Two important aspects of the delivery are (1) the incision to delivery time (especially in previously compromised fetuses) and (2) delivery of the impacted fetal head. Longer incision to delivery times are associated with worsening neonatal outcomes. [88] The impacted fetal head can be delivered either through pushing the head up from the vagina and elevating it up through the incision or by pulling it up as if it were a breech delivery. This may require extending the incision to make room to maneuver. [89]

After the fetus is delivered, the umbilical cord is doubly clamped and cut. Blood is obtained from the cord for fetal blood typing, and a segment of cord is placed aside for obtaining blood gas results if a concern exists regarding fetal status.

After delivery, oxytocin (20 U) is placed in the intravenous (IV) fluid to increase contractions of the uterus. Carbetocin, an oxytocin derivative currently not available for commercial use in the United States, can also be used. It exerts its effect via the same molecular mechanisms as oxytocin, has a longer half-life, and has been reported to decrease the use of additional oxytocics. Clinical trials comparing the contractile effect of carbetocin and oxytocin reported similar hemodynamic effects and adverse symptoms with both drugs. These include transient hypotension and tachycardia. [90] The placenta is usually delivered manually. Awaiting spontaneous delivery of the placenta with gentle traction is more time consuming but is associated with decreased blood loss, lower risk of endometritis, and lower maternal exposure to fetal red blood cells, which can be important to Rh-negative mothers delivering an Rh-positive fetus. [91, 92]
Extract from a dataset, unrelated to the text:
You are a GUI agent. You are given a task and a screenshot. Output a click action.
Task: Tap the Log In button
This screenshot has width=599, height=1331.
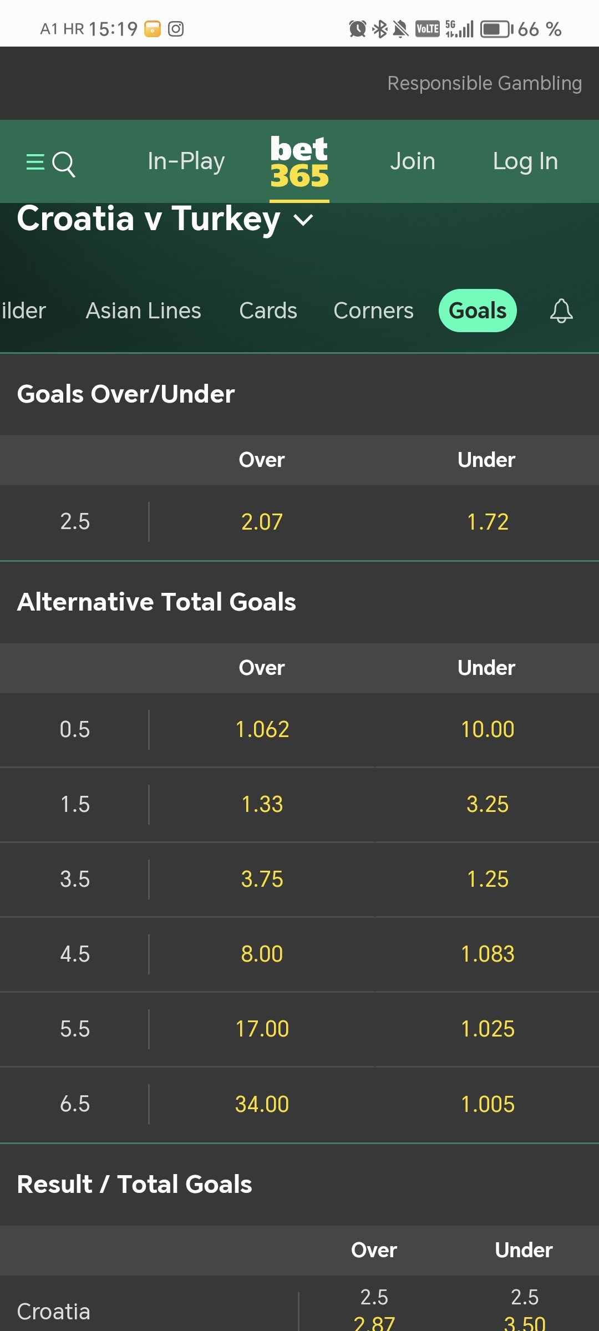point(525,161)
If the surgery is prolonged, a second dose of antibiotic can be administered every 2 hours to maintain adequate serum concentrations. If the patient has chorioamnionitis, broader-spectrum antibiotics, such as gentamicin and clindamycin or a penicillin with a beta-lactamase inhibitor (eg, piperacillin-tazobactam), are indicated and should be continued in the postoperative period until the patient is afebrile. If methicillin-resistant Staphylococcus epidermidis (MRSA) is suspected as a pathogen, especially in abdominal wall infections, vancomycin will have to be added.